They are beautiful, Caryn. It's been so windy here today, I've only been out long enough to collect the mail. Power went out this morning but thankfully for only about 40 minutes. Our cable and internet have been out all day. Supposedly service may be back around 7 pm. We'll see. Glad I have my mobile phone to get some internet service.


----------



## tamarque (Jan 21, 2011)

Caryn--your dogs look laughingly happy.

Pam--you are having some wicked weather systems out west. Hope service is restored soon and good that you have your cell phone service.


----------



## TLL (Jul 15, 2012)

Normaedern said:


> And from me!!


And from me, too, Dodie!!!


----------



## TLL (Jul 15, 2012)

Congratulations on the progress on the castle shawls!!!

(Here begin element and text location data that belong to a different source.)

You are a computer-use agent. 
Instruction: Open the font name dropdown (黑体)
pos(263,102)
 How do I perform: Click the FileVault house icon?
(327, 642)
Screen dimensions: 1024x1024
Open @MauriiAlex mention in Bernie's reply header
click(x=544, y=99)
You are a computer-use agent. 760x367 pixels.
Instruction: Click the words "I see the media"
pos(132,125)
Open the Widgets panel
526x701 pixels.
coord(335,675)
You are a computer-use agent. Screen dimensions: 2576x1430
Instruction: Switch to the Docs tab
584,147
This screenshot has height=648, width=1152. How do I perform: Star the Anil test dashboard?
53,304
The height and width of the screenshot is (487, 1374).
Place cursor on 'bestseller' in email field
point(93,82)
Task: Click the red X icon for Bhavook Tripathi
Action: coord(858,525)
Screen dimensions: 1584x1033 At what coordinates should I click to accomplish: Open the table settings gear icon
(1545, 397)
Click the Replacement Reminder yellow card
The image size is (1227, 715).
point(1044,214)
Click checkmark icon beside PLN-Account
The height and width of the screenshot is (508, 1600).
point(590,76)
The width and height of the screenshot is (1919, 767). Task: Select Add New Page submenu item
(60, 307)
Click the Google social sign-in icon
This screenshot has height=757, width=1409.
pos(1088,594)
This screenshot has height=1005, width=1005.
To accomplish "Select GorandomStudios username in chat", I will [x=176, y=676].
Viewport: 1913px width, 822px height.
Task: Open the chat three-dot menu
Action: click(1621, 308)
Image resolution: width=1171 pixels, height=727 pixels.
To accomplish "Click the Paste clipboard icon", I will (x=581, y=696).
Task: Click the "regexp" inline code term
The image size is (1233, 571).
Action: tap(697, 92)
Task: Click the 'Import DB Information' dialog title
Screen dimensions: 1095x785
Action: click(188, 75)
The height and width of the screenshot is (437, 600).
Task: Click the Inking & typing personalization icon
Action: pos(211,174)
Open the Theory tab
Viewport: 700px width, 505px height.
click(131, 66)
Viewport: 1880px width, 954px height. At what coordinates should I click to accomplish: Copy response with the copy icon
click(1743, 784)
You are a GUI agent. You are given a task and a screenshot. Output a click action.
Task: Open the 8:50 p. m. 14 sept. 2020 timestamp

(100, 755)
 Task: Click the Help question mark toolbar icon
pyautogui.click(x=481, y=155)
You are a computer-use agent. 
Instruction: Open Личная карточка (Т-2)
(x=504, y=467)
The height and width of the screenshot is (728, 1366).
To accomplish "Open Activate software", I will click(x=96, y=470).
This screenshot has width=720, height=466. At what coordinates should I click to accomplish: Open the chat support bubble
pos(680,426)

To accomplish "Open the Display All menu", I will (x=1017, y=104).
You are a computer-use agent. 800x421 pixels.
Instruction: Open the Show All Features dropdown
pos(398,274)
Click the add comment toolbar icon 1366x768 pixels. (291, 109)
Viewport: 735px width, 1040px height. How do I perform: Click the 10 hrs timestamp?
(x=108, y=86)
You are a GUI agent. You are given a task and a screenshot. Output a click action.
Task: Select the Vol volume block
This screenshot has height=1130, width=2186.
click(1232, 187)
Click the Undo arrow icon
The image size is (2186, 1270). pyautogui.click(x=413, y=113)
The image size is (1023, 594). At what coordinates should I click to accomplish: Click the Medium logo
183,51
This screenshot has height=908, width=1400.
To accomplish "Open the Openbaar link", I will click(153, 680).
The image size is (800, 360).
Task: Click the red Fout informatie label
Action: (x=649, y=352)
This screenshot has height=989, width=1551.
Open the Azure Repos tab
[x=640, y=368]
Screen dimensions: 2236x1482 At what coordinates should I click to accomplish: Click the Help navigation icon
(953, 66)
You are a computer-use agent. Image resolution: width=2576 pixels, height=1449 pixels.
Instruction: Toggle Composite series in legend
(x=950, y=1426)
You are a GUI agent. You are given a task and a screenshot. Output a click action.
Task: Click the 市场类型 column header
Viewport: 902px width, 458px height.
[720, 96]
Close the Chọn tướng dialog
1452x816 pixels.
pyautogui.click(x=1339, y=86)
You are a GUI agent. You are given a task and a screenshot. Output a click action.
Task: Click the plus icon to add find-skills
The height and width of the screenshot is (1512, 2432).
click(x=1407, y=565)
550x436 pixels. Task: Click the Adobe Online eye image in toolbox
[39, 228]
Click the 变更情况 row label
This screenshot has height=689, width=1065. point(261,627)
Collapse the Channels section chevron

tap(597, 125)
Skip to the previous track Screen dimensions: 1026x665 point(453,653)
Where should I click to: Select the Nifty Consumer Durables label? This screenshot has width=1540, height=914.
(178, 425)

Take care in that crazy weather, Pam!

Way to make that chicken stretch, Julie!

Tanya, I'm so glad that you have been able to turn negative into positive in your life and become a stronger person for it. It sure isn't any fun to go through though.


----------



## Miss Pam (Jun 14, 2011)

tamarque said:


> Caryn--your dogs look laughingly happy.
> 
> Pam--you are having some wicked weather systems out west. Hope service is restored soon and good that you have your cell phone service.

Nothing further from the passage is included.